[TASK BRIEF]: Search the records for the string "Sort", then copy each line where it appears.

::::

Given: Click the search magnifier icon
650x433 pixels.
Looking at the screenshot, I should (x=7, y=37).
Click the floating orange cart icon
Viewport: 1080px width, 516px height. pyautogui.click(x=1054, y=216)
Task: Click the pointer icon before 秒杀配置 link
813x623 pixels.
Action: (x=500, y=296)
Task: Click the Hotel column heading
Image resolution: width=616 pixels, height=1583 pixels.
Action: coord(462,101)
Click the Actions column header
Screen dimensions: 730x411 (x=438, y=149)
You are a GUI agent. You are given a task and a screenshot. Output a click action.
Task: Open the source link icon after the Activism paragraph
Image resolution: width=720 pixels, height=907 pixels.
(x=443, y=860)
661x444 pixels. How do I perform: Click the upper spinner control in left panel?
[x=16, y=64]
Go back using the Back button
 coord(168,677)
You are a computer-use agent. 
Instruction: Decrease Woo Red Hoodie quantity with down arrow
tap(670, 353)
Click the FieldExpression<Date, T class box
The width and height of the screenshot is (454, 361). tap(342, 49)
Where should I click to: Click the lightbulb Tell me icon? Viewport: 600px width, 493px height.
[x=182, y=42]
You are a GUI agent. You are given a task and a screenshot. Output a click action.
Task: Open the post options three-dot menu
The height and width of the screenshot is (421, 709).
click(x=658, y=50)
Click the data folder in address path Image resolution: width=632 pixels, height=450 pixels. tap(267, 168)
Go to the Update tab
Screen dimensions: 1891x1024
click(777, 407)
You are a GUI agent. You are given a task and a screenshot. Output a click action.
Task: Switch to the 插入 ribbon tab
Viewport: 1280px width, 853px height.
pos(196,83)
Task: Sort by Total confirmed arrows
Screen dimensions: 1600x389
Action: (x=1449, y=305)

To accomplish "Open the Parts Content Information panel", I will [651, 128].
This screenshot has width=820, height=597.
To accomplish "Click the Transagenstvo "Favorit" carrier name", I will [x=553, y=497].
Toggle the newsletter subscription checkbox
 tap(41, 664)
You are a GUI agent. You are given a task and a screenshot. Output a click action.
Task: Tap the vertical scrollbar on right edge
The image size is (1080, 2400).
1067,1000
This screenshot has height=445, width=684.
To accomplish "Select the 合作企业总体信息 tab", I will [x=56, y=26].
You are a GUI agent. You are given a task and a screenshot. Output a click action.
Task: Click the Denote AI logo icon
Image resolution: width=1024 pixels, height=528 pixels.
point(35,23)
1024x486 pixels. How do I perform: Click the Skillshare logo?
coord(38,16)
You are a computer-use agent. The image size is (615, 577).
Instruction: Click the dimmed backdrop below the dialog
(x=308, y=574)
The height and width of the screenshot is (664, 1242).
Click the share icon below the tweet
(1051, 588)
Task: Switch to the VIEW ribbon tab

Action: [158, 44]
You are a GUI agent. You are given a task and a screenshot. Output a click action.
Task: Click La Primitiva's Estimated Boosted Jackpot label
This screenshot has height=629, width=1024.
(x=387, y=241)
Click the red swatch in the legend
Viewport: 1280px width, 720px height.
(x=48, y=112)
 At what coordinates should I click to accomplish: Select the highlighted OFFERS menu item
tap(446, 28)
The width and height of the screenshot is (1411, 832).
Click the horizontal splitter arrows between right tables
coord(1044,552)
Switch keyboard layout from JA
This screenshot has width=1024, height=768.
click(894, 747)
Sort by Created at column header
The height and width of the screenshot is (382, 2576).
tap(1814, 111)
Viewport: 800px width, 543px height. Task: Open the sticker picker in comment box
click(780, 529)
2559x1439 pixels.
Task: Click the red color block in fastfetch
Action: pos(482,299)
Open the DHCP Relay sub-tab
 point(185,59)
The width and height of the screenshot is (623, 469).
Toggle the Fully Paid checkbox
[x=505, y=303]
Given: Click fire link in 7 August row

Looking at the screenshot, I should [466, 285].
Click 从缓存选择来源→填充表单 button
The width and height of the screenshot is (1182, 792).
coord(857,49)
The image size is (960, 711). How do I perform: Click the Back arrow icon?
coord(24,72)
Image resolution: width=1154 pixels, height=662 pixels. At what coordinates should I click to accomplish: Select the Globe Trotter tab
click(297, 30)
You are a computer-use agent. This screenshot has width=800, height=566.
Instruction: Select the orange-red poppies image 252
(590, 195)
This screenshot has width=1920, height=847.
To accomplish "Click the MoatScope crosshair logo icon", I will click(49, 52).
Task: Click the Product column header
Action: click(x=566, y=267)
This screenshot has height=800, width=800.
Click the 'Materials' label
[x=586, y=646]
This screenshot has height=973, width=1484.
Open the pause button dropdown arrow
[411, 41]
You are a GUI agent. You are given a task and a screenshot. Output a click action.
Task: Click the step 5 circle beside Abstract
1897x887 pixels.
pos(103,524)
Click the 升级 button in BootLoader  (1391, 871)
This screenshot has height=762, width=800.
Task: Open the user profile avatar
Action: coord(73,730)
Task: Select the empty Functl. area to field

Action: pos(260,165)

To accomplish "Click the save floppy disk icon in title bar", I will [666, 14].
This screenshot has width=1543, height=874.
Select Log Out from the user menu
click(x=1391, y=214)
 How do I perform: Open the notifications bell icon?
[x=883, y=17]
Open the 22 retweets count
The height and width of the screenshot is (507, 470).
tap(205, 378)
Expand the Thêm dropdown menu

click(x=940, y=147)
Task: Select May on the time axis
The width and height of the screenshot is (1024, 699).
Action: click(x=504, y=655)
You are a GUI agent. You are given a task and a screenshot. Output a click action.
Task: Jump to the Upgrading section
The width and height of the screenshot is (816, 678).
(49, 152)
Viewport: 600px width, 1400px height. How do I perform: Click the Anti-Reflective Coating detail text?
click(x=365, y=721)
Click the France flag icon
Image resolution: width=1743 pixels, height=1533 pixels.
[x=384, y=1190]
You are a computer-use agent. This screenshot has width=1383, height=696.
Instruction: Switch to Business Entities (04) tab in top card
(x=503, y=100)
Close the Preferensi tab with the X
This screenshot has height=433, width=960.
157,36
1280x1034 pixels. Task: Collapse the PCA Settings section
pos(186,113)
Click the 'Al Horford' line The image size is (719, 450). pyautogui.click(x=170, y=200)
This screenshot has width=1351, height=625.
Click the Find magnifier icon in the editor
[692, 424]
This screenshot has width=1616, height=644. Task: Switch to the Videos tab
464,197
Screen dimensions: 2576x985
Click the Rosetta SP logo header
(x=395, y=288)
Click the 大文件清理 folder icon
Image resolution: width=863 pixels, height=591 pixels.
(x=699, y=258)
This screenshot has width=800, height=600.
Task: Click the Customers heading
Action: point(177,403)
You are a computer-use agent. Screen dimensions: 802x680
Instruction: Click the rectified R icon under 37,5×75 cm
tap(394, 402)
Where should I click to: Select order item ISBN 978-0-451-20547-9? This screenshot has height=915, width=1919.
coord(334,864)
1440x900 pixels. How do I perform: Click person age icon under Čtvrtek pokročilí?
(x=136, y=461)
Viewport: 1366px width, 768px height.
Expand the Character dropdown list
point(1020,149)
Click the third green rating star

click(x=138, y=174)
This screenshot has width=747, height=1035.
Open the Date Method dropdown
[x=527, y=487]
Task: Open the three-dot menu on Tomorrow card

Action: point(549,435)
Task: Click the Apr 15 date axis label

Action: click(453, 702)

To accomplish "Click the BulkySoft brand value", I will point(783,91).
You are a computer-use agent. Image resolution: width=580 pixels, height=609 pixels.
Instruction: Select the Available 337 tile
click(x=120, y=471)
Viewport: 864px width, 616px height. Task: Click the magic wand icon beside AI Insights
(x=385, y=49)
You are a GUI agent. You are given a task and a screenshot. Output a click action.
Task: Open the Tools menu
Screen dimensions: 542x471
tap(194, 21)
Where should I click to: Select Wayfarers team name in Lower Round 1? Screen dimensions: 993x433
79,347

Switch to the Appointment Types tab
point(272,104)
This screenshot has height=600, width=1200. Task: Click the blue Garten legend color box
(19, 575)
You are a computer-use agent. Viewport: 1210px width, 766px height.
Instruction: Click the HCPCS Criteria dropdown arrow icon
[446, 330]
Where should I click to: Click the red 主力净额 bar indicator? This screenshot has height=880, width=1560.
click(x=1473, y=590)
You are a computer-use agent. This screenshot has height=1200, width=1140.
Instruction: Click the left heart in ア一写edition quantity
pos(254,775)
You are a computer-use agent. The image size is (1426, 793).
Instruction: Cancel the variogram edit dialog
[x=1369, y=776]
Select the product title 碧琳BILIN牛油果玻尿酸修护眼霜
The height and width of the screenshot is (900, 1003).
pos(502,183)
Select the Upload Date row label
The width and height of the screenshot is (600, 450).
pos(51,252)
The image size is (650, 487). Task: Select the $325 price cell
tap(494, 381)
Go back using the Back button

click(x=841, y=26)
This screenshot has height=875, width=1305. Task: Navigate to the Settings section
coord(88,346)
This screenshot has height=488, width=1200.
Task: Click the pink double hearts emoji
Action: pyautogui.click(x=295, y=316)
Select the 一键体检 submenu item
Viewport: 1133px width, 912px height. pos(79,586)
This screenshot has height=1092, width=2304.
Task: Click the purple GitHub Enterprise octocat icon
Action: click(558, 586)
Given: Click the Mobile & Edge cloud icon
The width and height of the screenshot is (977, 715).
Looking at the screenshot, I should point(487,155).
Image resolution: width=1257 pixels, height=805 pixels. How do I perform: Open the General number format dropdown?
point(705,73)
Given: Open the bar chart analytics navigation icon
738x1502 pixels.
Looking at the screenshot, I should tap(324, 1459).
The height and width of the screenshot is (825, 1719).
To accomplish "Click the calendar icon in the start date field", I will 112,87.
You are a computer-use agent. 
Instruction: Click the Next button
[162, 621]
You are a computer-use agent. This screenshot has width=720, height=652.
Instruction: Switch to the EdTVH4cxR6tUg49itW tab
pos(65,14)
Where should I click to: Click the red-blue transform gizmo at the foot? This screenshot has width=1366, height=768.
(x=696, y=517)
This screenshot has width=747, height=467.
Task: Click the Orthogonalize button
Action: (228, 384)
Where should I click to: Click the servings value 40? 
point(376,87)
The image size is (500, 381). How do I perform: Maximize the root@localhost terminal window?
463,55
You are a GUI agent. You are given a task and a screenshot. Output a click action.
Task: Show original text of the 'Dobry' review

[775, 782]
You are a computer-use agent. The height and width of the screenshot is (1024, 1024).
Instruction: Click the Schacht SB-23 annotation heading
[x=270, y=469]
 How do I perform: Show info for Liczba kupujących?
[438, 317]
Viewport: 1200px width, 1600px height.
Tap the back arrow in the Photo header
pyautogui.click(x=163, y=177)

::::

[RESPONSE TO THIS TASK]:
Task: Sort by Total confirmed arrows
Sort by Created at column header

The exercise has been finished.